Jakarta, Aktual.com — Liga Mahasiswa Nasional untuk Demokrasi (LMND) meminta Pemerintah mencabut diberlakukannya Masyarakat Ekonomi ASEAN (MEA). Sebab kebijakan ini dianggap membawa dampak dampak liberalisasi dibeberapa bidang, seperti perdagangan, jasa, modal, investasi, dan tenaga kerja.

“Sejak awal, semenjak kerjasama ini disepakati, kita dapat memahami bahwa sejatinya MEA adalah instrumen liberalisasi ekonomi bagi kepentingan ekspansi kapitalisme global yang menginduk pada perjanjian-perjanjian World Trade Organitation (WTO). WTO menggunakan MEA sebagai alat untuk meliberalisasi pasar ASEAN,” ujar Ketua Umum Eksekutif Nasional LMND, Vivin Sri Wahyuni, melalui rilis yang diterima Aktual.com, Minggu (1/5)

Menurut dia, dengan MEA ini secara langsung ASEAN telah mengikuti prinsip-prinsip ekonomi neoliberal. Dimana sambung dia, Jalan ekonomi yang digunakan beorientasi keluar, menjunjung tinggi daya saing tak berkeadilan, patuh terhadap kejamnya mekanisme pasar, dan tunduk tanpa perlawanan menerapkan aturan lembaga-lembaga internasional yang jelas-jelas penganut kapitalisme-neoliberal.

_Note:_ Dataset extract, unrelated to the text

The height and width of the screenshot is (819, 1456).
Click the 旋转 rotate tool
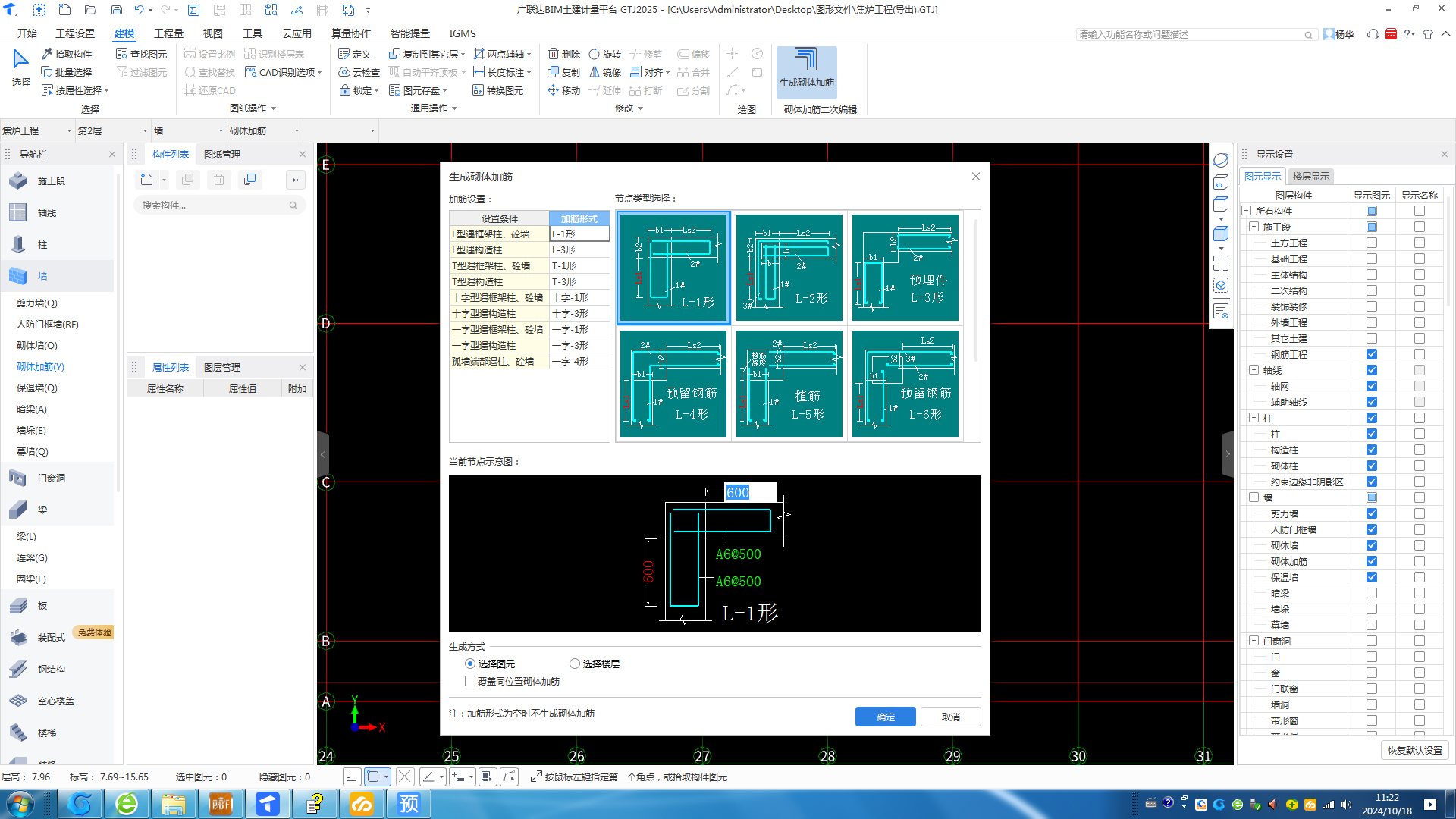605,54
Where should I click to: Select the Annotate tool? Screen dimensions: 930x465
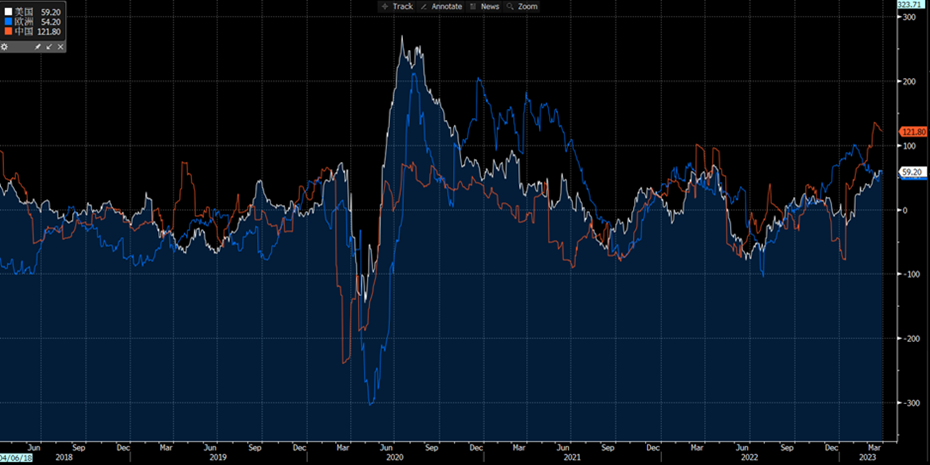pyautogui.click(x=440, y=6)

“MEA adalah bentuk baru kolonialisme di kawasan ASEAN,” kata dia.

Lantaran Indonesia merupakan bagian dari ASEAN, maka secara tak langsung juga telah menerapkan prinsip-prinsip ekonomi neoliberal. Hal ini, dikatakan dia, menyebabkan Indonesia harus mengorbankan kedaulatannya.

“Bebas bermainnya mekanisme dan kekuatan pasar kapital-neoliberal akan semakin menghancurkan kekuatan ekonomi Indonesia. Ketergantungan terhadap modal asing dan utang luar negeri telah lama mengubur cita-cita kemandirian ekonomi,” kata dia.

Lebih jauh ia memandang bahwa persoalan ini bertambah pelik dengan apa yang akan menimpa para buruh Indonesia. Ia memprediksikan bahwa buruh akan semakin teralienasinya di negaranaya sendiri.

“Liberalisasi ekonomi yang dibawa MEA memukul buruh dari berbagai sektor,” kata dia.

Mereka pun menolak diberlakukannya UU No. 13 Tahun 2003 Tentang Ketenagakerjaan. “UU pro kepentingan pasar,” kata dia.

Ia menambahkan, MEA juga akan berimbas pada sektor pendidikan. Dimana setiap anggota ASEAN akan mengarahkan kebijakan pendidikannya pada ideologi pasar.

“Sejatinya, sistem pendidikan di Indonesia saat ini pun sudah sangat liberal. UU No. 20 tahun 2003 Tentang Sistem Pendidikan Nasional dan UU No. 12 Tahun 2012 Tentang Pendidikan Tinggi merupakan dasar pendidikan di Indonesia sudah sangat liberal dan berorientasi pasar,” kata dia.

“Pendidikan tidak lagi menjadi upaya untuk membangun kepribadian dan kemandirian bangsa. Pendidikan tidak lagi digunakan untuk mencerdaskan kehidupan bangsa,” kata dia.

Menurut dia, hal paling mendesak saat ini yang harus dilakukan adalah menguatkan kembali perekonomian indonesia dengan penguatan industri nasional.

Ia mengatakan, di tengah kepungan modal asing dan jeratan utang luar negeri, ekonomi Indonesia hanya dinikmati oleh segelintir orang pemodal, terutama modal asing.

“Tentunya industrialisasi yang dimaksud adalah industrialisasi yang berpedoman pada konstitusi bangsa Indonesia, pasal 33 UUD 1945,” pungkas dia.